• **Exercises**:
(a) Copy the passage of the J20 protest article word for word, from "August 7, 2024" up to and including "government knew it.".
(b) Write the next part of the article about the J20 protest prosecution, starting after its final sentence.

DOJ Lawyer Charged With Violating Six Rules of Professional Conduct: This One Feels Personal

August 7, 2024

By Sara Kropf

In late 2017, I represented a client who participated in a protest against the inauguration of Donald Trump in the District of Columbia on January 20, 2017. She was charged with conspiracy to engage in felony rioting, among other things, and faced the potential of decades in prison. The bizarre part is that she did nothing violent that day and the government knew it.

In the “J20” case, the DC U.S. Attorney’s Office adopted an incredibly broad theory of criminal liability that tried to hold peaceful protestors (like my client) criminally liable for the acts of a few people in the crowd who destroyed property (like breaking a Starbucks window and setting a limousine on fire). The theory was that if you showed up to the protest dressed all in black, you had joined a conspiracy. The indictment referred to the protestors as the “Black Bloc.” According to the indictment, one overt act in furtherance of the conspiracy was that “members of the conspiracy wore black or dark colored clothing . . . to conceal their identities in an effort to prevent law enforcement from being able to identify the individual perpetrators of violence or destruction.”

• **Given information**:
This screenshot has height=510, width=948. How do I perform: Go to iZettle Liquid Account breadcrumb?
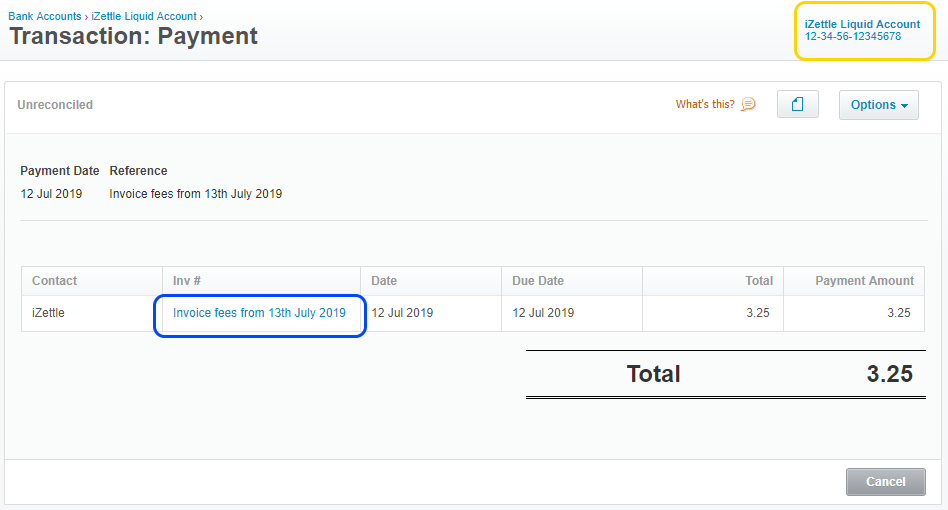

• **The replies**:
(a)
August 7, 2024

By Sara Kropf

In late 2017, I represented a client who participated in a protest against the inauguration of Donald Trump in the District of Columbia on January 20, 2017. She was charged with conspiracy to engage in felony rioting, among other things, and faced the potential of decades in prison. The bizarre part is that she did nothing violent that day and the government knew it.

(b)
Another overt act was that they “cheered and celebrated the violence and destruction by members of the conspiracy and chanted ‘Fuck it up,’ ‘Fuck Capitalism,’ and “Whose streets? Our streets.”

(I am not making this up. This was really the theory of the case.)

The DC USAO charged over 230 people in the case. My client was in the first trial group of six defendants. It was a six-week trial. One of the key pieces of evidence for the government were videos taken by the right wing group Project Veritas of the protest organizing meetings. Although the defense moved to exclude them from evidence, the judge admitted them anyway. She, as so many judges do, believed the prosecutor when the prosecutor insisted that she had met all her Brady obligations with respect to the videos.

At the end of our trial, all six defendants were acquitted of every single charge.

The Revelation of Brady Violations

Our acquittals did not stop the USAO from continuing with this ridiculously overbroad prosecution. Things went seriously awry, for the government, however, as the next two trial groups pushed for Brady material related to the videos and did an excellent job making their case. Specifically, they uncovered evidence that the versions of the Project Veritas videos that had been shown to the jury in our case had been altered and that the USAO had not disclosed all the videos in DOJ’s possession to the defense so we could evaluate how the videos had been altered.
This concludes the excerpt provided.